I've been paying attention to jungling on the revamped 3v3 League of Legends map and have some thoughts. I want to crunch some numbers to back them up or maybe even refute them.
The basic conclusion I've come to is the jungle isn't valuable enough to justify a dedicated jungler. Someone who spends all of their time on just their part of the jungle seems to end up underleveled and undergeared. They can't afford to keep up in items with someone in a lane and end up falling behind. This doesn't mean you shouldn't jungle, of course, but that you need something else going for you. Maybe you want to be a champion that doesn't need as many items to get good. Maybe you want to take both sides of the jungle. Maybe you want to gank aggressively. But if you just content yourself with jungling you're actually hurting your team.
But how do I back that up with numbers? Well, I figure I should look at how long it takes to kill each of the three camps. How much they're worth. And how much damage you take from each of them. How useful is smite? And should you even bother fighting double golems?
Big Wolf - 600 hp, 9 ac, 28 AD, .7AS, 40G, 144xp
Little Wolf - 400 hp, 6 ac, 16 AD, .7AS, 10G, 12xp
50s respawn timer
Big Wraith - 450 hp, 15 ac, 28 AD, .6AS, 35G, 120xp
Little Wraith - 300 hp, 8 ac, 12 AD, .6AS, 8G, 48xp
50s respawn timer
Big Golem - 950 hp, 12 ac, 60 AD, .6AS, 50G, 150xp
Little Golem - 550 hp, 12 ac, 30 AD, .6AS, 20G, 42xp
50s respawn timer
Melee minion - 22G, 59xp
Caster minion - 16G, 29xp
Siege minion - 27G, 92xp?
Experience scales as time goes by. For now I'm just going to assume it's a constant rate and therefore comparing jungle to lane in terms of ratios will make sense.

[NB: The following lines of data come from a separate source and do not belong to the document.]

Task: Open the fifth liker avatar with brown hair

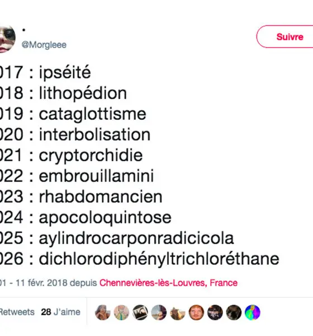Action: (x=178, y=312)
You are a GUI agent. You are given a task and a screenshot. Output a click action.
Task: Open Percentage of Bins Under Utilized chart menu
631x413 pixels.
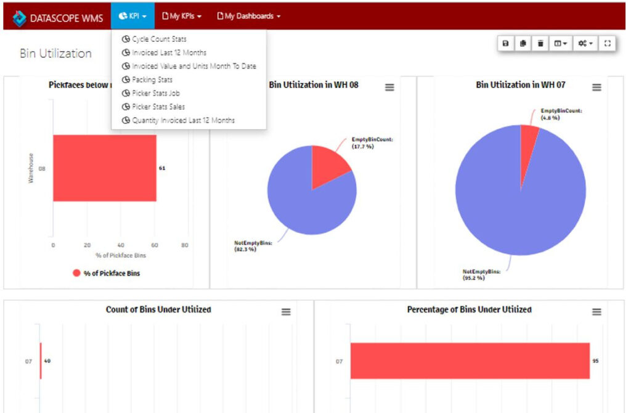point(596,312)
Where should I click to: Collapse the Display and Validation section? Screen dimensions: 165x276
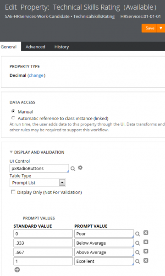tap(11, 152)

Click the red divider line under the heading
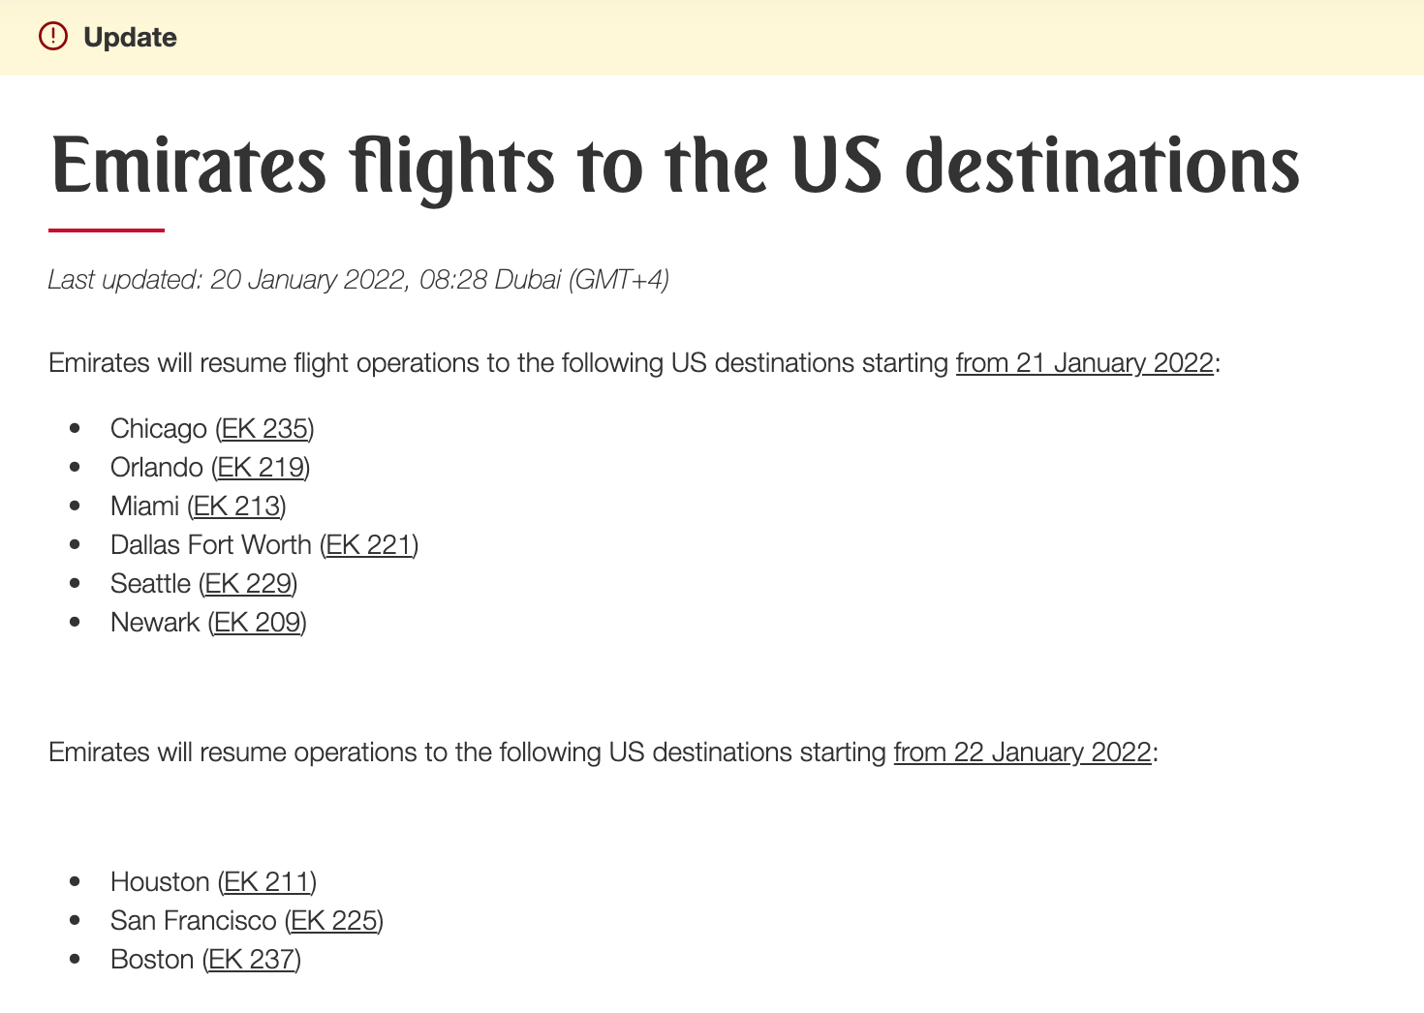[x=107, y=230]
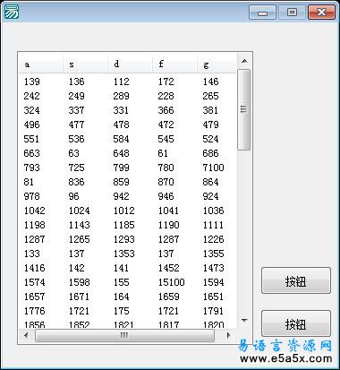The image size is (340, 370).
Task: Click column header 's'
Action: click(85, 64)
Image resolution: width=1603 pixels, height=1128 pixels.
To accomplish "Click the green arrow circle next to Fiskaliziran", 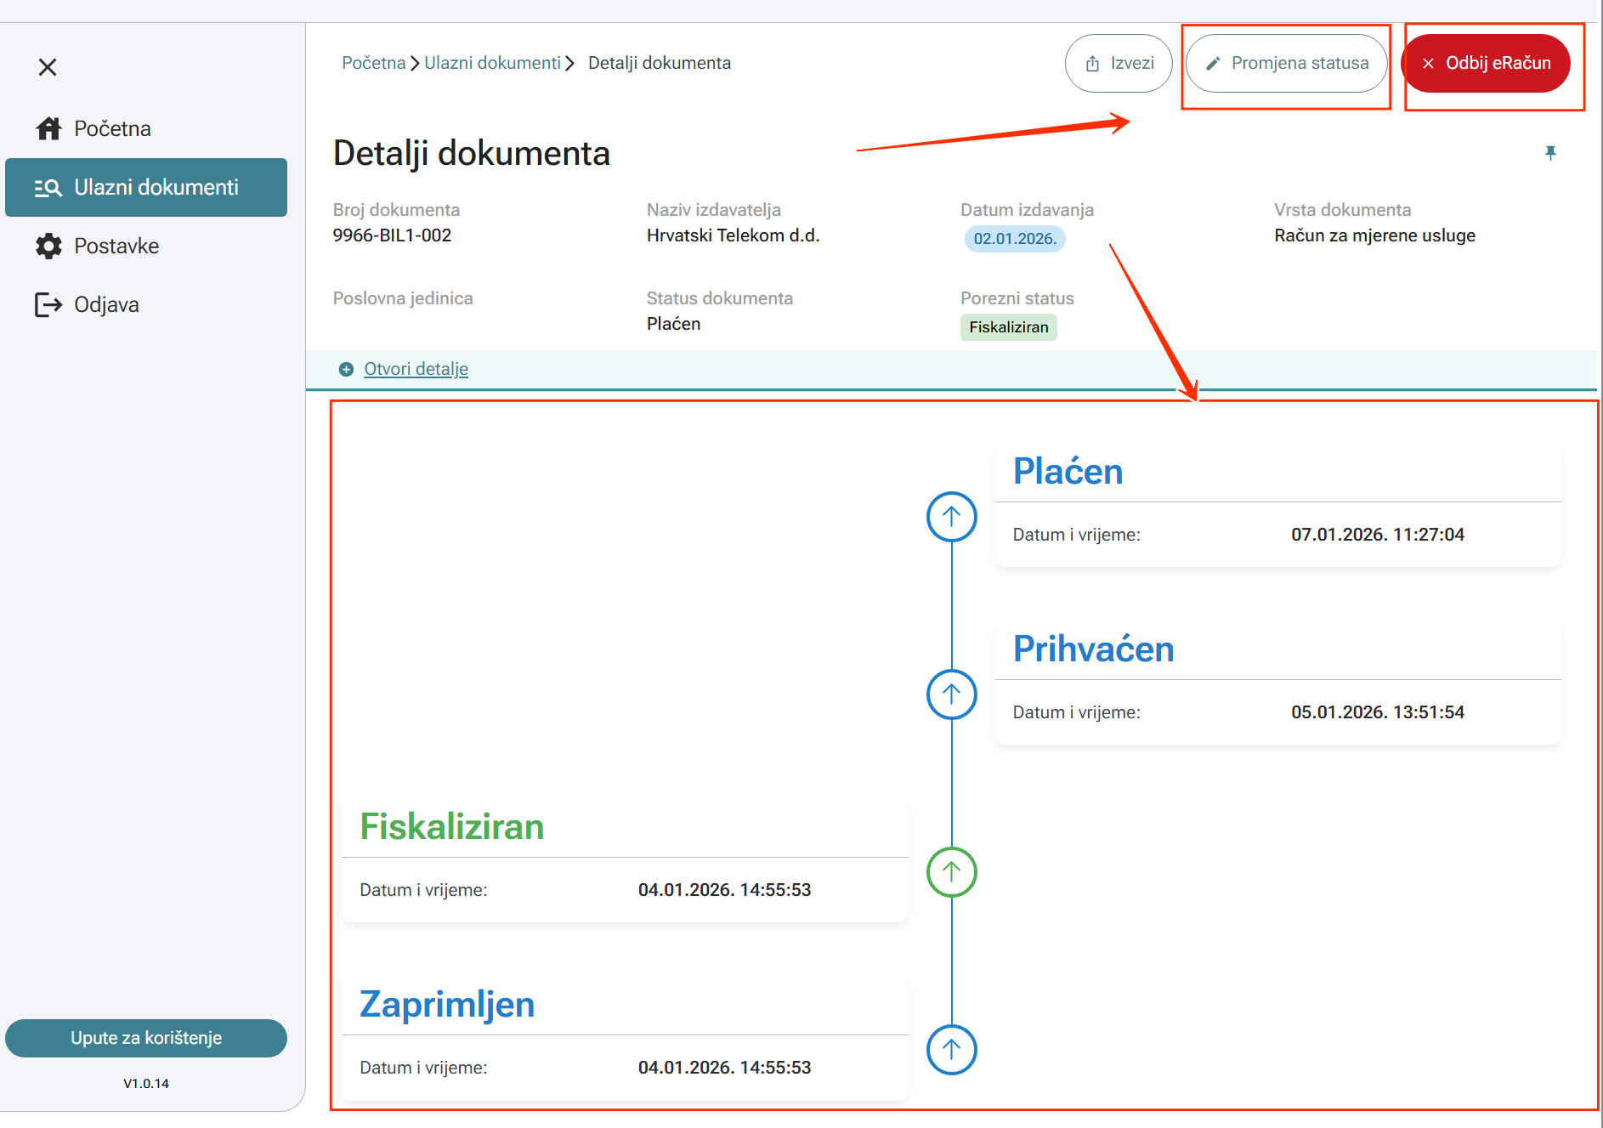I will [x=951, y=872].
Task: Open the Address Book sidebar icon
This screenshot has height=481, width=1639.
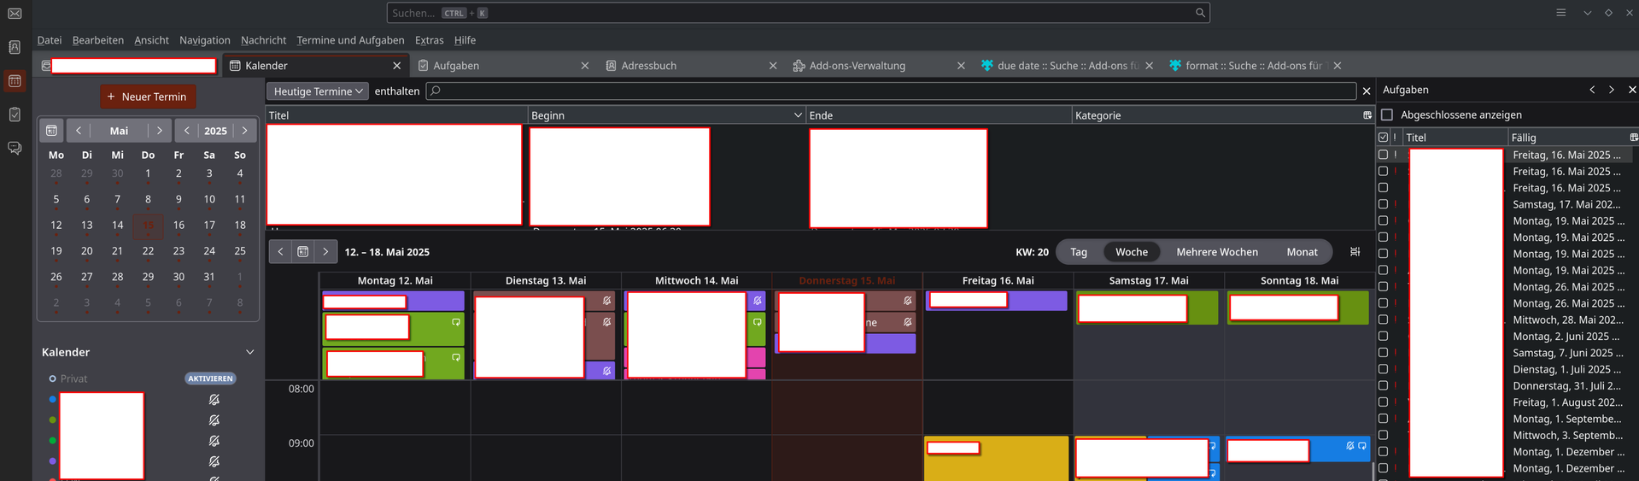Action: pyautogui.click(x=15, y=48)
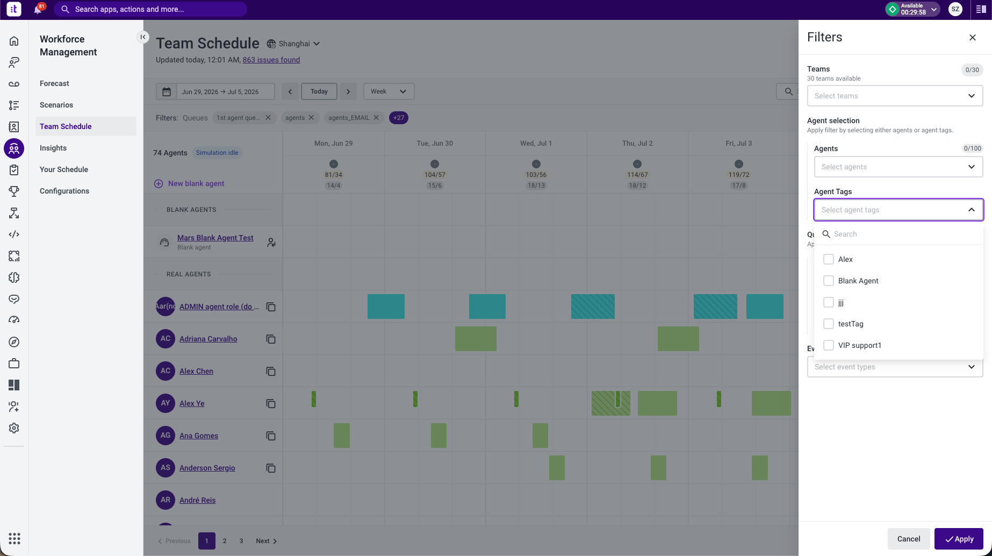992x556 pixels.
Task: Select the testTag checkbox
Action: (829, 324)
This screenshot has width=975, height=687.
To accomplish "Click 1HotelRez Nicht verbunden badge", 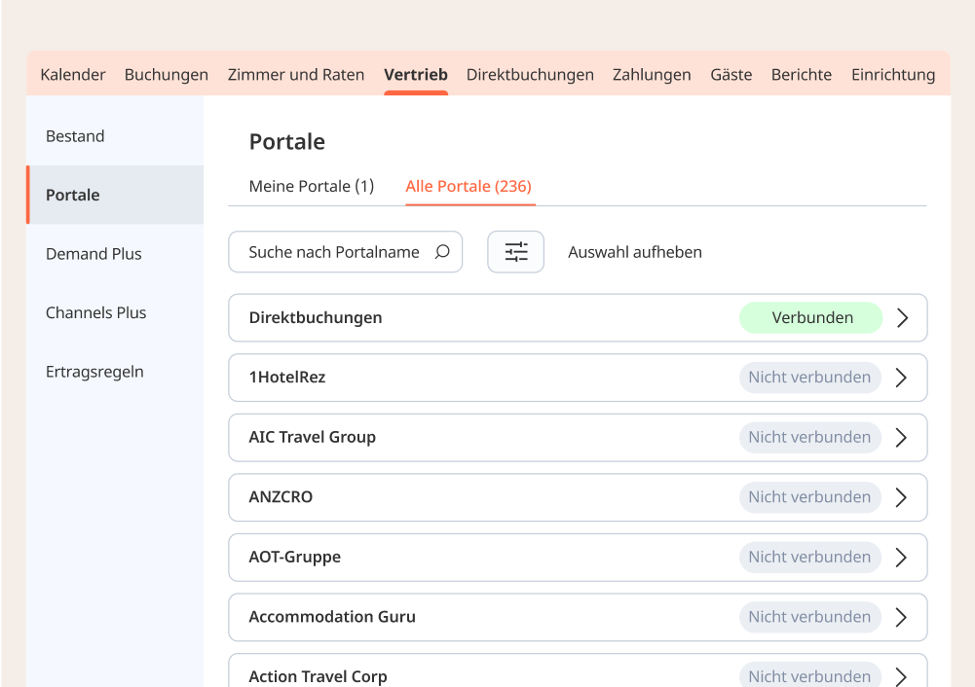I will [809, 378].
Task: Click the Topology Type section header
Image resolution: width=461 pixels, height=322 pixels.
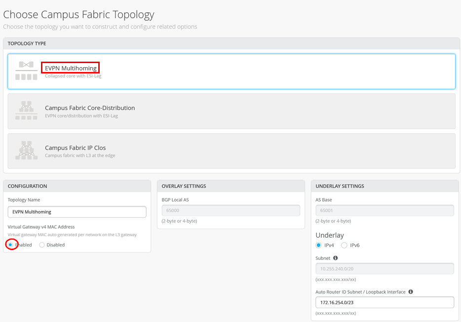Action: click(x=27, y=43)
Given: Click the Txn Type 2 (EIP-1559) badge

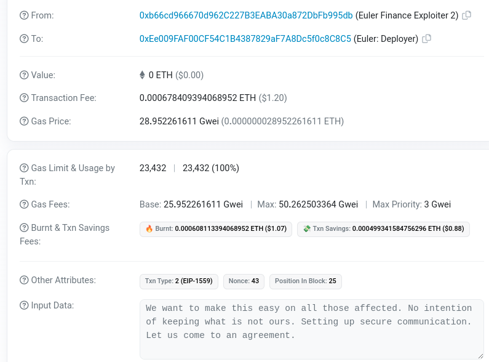Looking at the screenshot, I should (x=178, y=281).
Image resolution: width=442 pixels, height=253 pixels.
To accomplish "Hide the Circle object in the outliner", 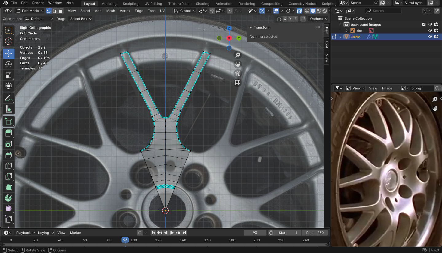I will 430,37.
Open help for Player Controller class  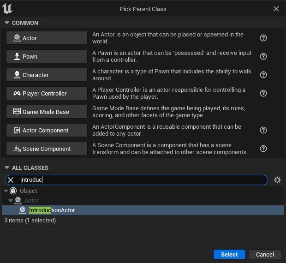[x=263, y=93]
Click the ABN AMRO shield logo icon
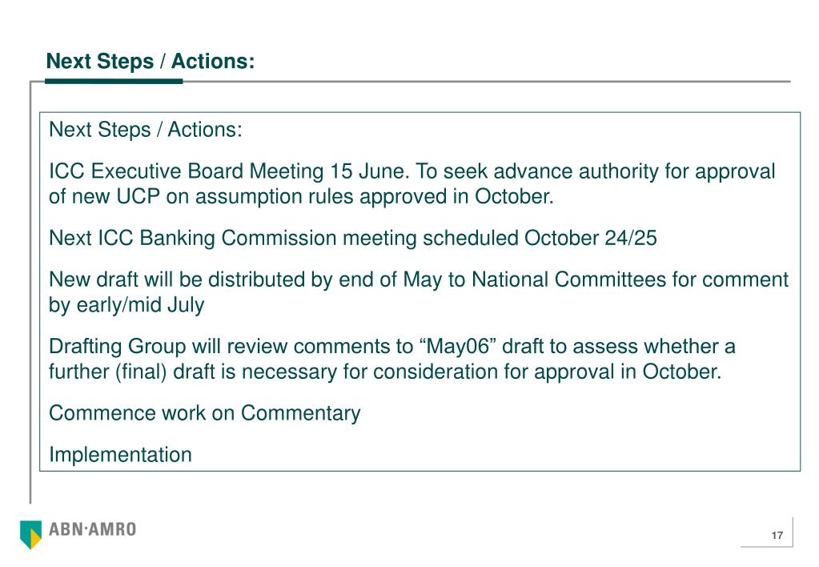This screenshot has width=819, height=567. coord(30,534)
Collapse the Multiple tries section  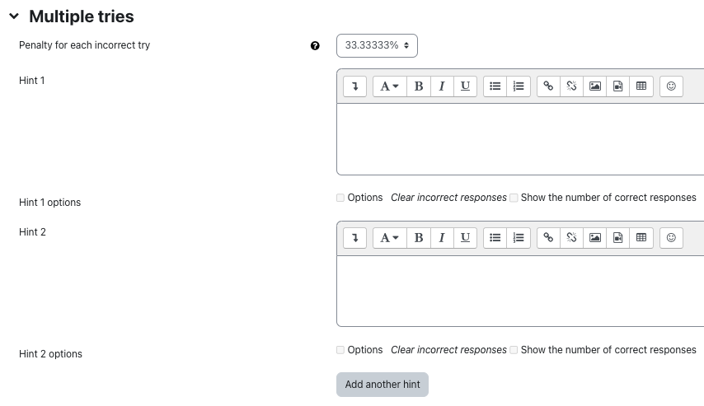pos(14,16)
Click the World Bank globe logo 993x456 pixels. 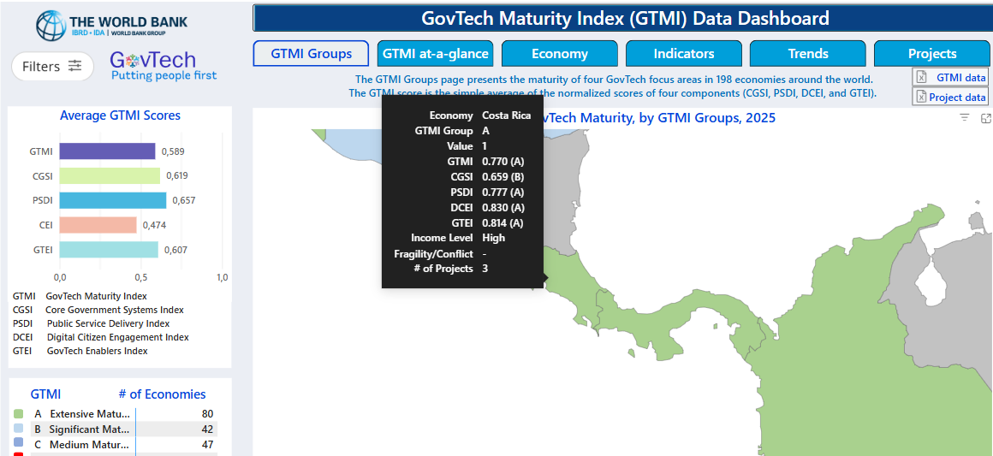(51, 26)
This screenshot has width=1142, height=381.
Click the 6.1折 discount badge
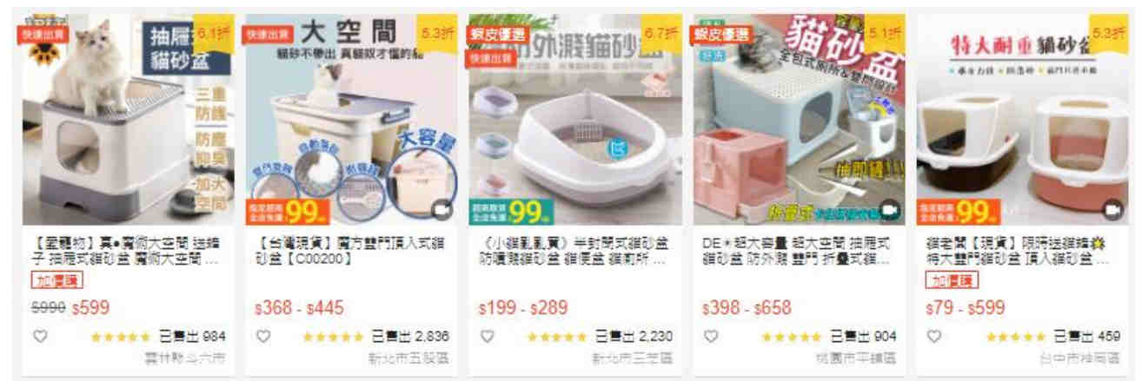[214, 33]
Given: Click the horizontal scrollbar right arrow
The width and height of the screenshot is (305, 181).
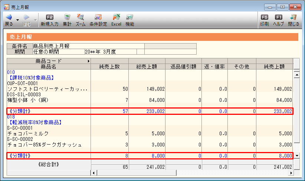Looking at the screenshot, I should (x=291, y=173).
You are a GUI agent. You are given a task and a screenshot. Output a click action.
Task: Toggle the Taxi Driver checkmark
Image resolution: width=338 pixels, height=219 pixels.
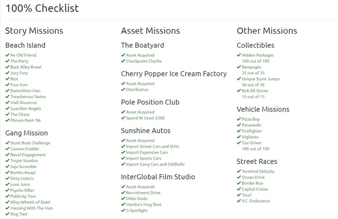click(239, 143)

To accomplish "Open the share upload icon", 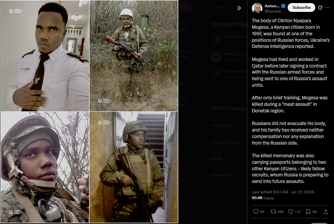I will [326, 212].
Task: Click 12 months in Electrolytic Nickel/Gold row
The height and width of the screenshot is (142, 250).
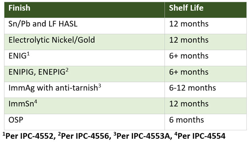Action: tap(205, 42)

Lane minion damage and health stats don't matter. They'll all die every 30 seconds pretty much no matter what. You get 3 melee and 3 casters every 30 seconds and 1 siege every 90 seconds. So over 90 seconds a lane generates 884 experience. Over 50 seconds the jungle will generate 576 experience, which is actually a little better than a lane. So if you can clear the jungle as fast as it respawns you're good to go. I think this is unlikely? How about effective health per camp?
Wolves - 600*(1.09)+2*400*(1.06) = 1502
Wraiths - 450*(1.15)+2*300*(1.08) = 1166
Golems - 950*(1.12)+550*(1.12) = 1680
Experience per camp?
Wolves - 168
Wraiths - 216
Golems - 192
Outgoing damage per camp with all monsters alive?
Wolves - 28*.7+2*16*.7 = 42, but it can crit? Maybe 15%? So 48.
Wraiths - 28*.6+2*12*.6 = 31
Golems - 60*.6+30*.6 = 54
So wraiths do the least damage, have the least health, and are worth the most experience. Golems actually seem reasonable on paper compared to wolves. They have three negative strikes against them, though. Their damage is concentrated in one spot so they stay at max damage longer whereas wolves damage decreases over time as you kill bits off. There are also three targets at wolves, instead of two, so AE abilities do more damage to them. And some of the defensive masteries reduce damage by a flat numbers. Shaving 4 damage off of every attack is a lot better on wolves than on golems since it's 3 targets instead of 2.
I donno. Is 54 damage per second too much? I guess if you start at 500 health with 20 armor you're in big trouble. You're dead in 11 seconds. And the big golem has 1064 EH so if you're swinging for like 55 every .8 seconds it'll take you 24 seconds to kill it. So it'll kill you way before you'll kill him. Even with smite, for half it's health, you're still going to lose. You have an ability which probably swings it in your favour but it seems pretty sketchy. I feel like skipping them just makes sense, especially for someone with good AE abilities which make them a lot worse than wolves. I'd rather steal the enemy wolves I think than take my own golems. I'd rather try to gank. Either a lane will be pushed close to you, so you can gank them, or all lanes will be pushed out, so you can invade their jungle.